Ciertamente en Cancún se fijó un piso para Durban, esto es, se logró lo que parecía imposible.

Se pudo acordar entre las partes extender el Protocolo de Kyoto, sin embargo, como la negra, no se dijo bajo qué condiciones.

También se adoptó el llamado Fondo Verde. No obstante, el reto ahora es hacerlo operativo con relativa rapidez en su disponibilidad. Y claro, lograr alcanzar, como sueño de una noche de verano, un acuerdo general jurídicamente vinculante de reducción de gases efecto invernadero para todos.

¿Se podrá hacer en esta ocasión, bajo el liderazgo de los anfitriones sudafricanos?

El presidente de Sudáfrica, Jacob Zuma, pedía a las partes en la ceremonia de inauguración su cooperación. “Lo que hagamos hoy, definirá el mañana” parecía casi gritarlo en el salón plenario.

Y es que cambio climático significa más inundaciones, más huracanes, menos agua y sobre todo, menos alimento.

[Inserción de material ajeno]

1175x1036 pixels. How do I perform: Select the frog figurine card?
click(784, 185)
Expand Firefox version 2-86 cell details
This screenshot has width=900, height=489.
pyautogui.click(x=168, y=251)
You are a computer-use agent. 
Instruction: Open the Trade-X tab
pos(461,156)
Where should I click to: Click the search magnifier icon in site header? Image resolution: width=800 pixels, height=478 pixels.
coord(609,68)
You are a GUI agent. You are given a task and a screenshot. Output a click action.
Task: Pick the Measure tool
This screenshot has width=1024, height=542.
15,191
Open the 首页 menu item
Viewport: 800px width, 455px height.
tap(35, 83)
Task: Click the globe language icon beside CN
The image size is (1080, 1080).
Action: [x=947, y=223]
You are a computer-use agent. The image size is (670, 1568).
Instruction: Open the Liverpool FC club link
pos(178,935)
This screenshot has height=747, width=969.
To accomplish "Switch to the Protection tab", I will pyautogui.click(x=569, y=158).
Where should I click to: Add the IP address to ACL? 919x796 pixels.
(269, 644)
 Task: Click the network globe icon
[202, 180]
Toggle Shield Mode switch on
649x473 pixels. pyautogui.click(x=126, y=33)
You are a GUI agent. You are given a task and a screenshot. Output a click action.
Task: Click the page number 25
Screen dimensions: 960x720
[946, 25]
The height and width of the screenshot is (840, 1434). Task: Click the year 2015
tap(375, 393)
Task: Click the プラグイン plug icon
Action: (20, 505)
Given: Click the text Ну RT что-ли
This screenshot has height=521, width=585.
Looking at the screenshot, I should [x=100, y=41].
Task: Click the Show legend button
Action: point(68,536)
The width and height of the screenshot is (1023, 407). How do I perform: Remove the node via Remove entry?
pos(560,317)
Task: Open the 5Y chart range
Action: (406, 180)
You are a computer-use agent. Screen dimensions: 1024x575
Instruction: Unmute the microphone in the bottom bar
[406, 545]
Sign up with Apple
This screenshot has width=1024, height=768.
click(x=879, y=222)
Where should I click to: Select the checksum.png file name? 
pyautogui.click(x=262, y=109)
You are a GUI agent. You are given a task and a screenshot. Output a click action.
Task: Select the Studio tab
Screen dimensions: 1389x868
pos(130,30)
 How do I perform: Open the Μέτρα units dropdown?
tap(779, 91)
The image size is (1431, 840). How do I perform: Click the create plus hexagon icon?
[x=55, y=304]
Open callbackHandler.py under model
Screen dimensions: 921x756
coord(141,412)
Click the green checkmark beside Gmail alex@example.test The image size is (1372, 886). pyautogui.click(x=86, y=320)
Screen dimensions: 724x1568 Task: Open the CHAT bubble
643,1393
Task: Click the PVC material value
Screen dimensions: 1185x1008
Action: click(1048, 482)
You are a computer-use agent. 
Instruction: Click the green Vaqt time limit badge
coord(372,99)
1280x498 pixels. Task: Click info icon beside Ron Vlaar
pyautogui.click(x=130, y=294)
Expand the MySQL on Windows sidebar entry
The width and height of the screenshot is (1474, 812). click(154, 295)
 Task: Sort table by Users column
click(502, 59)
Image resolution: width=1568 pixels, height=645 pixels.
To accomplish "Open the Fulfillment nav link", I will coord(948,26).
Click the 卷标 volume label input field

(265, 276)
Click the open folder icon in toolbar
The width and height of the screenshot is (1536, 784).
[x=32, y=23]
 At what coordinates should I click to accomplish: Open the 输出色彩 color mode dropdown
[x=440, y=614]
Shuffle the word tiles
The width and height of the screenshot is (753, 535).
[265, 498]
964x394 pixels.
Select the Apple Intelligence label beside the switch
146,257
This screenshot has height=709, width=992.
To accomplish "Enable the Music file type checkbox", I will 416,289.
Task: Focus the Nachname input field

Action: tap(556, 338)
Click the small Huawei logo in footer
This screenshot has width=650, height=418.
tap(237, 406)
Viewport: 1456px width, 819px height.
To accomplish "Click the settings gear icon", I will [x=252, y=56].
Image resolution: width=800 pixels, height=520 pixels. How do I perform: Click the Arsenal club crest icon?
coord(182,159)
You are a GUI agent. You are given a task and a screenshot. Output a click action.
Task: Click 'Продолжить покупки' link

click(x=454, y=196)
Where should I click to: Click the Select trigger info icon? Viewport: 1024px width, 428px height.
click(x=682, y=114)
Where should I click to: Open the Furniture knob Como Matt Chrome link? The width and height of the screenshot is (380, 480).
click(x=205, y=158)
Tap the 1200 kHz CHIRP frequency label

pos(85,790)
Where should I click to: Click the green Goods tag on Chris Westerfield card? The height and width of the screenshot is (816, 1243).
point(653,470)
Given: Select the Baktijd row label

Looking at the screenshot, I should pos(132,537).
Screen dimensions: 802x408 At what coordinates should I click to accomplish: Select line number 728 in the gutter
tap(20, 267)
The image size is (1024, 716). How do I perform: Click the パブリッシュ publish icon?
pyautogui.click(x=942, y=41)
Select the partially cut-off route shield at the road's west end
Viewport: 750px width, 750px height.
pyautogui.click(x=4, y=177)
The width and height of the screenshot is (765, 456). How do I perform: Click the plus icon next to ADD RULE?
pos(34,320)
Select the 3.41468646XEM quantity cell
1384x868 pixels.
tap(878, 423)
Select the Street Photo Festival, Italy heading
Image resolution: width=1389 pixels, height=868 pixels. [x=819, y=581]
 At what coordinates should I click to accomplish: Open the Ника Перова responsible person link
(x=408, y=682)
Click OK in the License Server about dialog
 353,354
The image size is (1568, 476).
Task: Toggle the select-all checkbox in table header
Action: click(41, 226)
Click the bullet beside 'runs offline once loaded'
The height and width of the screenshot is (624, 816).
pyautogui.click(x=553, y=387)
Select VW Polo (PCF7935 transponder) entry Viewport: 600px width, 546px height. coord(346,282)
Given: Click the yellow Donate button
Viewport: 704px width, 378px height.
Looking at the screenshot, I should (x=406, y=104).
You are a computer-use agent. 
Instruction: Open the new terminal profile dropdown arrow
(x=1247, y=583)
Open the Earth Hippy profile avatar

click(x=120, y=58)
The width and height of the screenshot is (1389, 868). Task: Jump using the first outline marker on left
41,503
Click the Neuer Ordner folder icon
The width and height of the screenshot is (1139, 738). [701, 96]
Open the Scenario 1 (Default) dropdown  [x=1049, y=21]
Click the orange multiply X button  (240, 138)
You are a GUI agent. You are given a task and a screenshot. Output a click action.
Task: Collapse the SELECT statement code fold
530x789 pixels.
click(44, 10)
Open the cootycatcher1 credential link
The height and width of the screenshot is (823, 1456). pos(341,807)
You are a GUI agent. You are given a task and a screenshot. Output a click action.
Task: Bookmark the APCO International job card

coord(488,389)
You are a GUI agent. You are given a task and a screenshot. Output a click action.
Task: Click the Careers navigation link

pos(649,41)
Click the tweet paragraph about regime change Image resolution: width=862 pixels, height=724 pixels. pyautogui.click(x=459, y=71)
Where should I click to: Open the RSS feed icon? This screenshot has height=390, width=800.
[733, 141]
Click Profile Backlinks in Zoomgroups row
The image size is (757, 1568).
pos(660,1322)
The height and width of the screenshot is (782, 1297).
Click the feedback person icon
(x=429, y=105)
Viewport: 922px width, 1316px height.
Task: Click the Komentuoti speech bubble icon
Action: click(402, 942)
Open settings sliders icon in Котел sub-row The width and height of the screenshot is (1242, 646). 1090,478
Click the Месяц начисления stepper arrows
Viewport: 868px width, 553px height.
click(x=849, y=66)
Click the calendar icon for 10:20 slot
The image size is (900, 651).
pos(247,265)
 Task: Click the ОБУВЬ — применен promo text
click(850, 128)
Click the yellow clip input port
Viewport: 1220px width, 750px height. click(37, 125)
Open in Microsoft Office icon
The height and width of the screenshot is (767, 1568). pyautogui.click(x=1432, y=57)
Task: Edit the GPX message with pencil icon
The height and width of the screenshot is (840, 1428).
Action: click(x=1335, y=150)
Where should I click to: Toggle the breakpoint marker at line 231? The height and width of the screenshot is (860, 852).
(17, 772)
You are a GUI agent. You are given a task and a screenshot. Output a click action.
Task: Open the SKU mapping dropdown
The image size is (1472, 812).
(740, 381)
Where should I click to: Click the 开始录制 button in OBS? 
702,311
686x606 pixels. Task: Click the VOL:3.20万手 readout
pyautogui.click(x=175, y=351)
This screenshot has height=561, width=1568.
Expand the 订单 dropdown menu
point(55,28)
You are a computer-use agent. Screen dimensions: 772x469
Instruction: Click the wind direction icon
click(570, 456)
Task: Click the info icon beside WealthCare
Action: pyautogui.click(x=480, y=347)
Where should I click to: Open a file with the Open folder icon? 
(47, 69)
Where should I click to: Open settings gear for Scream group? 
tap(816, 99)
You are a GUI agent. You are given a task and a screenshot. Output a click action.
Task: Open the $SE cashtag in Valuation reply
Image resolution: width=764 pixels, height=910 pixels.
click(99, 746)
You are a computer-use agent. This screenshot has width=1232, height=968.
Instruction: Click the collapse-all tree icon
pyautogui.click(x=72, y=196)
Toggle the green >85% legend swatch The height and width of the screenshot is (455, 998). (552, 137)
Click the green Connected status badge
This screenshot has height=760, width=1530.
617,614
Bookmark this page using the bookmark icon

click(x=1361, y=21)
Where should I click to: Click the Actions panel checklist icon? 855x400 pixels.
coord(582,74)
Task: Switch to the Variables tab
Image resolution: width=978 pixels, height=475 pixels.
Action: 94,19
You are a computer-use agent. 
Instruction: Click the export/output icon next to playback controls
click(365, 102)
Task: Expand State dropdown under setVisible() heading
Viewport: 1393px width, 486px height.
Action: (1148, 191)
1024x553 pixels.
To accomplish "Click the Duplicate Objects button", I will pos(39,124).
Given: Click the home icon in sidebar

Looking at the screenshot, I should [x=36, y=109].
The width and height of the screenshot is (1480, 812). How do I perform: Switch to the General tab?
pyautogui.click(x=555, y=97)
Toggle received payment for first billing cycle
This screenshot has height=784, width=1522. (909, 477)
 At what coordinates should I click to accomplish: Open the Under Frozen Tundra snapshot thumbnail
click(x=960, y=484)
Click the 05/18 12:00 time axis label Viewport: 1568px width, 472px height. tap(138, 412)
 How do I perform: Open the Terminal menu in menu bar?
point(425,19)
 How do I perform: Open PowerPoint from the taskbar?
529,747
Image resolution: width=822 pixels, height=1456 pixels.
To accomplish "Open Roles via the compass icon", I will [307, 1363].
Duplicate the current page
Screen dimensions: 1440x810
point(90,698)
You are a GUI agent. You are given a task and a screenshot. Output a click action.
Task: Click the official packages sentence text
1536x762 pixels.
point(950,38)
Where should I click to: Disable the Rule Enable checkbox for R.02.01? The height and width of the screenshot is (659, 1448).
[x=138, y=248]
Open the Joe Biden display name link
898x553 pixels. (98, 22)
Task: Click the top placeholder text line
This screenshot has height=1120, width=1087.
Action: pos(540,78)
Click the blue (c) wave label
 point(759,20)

Para Sudáfrica significa una oportunidad para buscar el equilibrio entre los esfuerzos que implica hacer frente al cambio climático y los imperativos del desarrollo. Y eso no es un asunto menor.

La constante fricción entre los países desarrollados y las economías emergentes  plantean serios retos, como el crecimiento desmedido de China e India, las necesidades energéticas de la población, los altos costos de la tecnología limpia o los escenarios tan complejos de la adaptación a los fenómenos climáticos.

Complejo, pero ¿imposible? Quizá Cristiana acertaba cuando citaba a Mandela, emblema de Sudáfrica en el mundo. Siempre es imposible, hasta que se hace.

¿Qué se puede esperar?

La COP17, que comenzó ayer, concluirá el próximo 9 de diciembre.

A ella acuden negociadores, gobernantes, científicos, ministros, organizaciones no gubernamentales y empresarios de 195 países para promover los esfuerzos hacia un acuerdo mundial para reducir las emisiones de carbono.

El Protocolo de Kyoto, actualmente el único acuerdo climático internacional vinculante, expira a finales del próximo año.

Las negociaciones en las últimas reuniones, incluyendo la COP16 en Cancún, no han podido renovarlo o reemplazarlo

Los países en vías de desarrollo exigen la renovación del tratado de Kyoto, argumentando que son los países desarrollados quienes deben realizar un mayor esfuerzo en reducir sus emisiones de gas invernadero.

También se exige la implementación del Fondo Verde, en el que los países desarrollados deben aportar millones cada año.

De esta manera los países en vías de desarrollo podrán adquirir tecnología basada en un sistema más ecológico, al igual que la posibilidad de usar este dinero para una efectiva adaptación al Cambio Climático.

Aún no se tiene claro la manera en la que se va a gastar este dinero, ni quién será el encargado de administrarlo.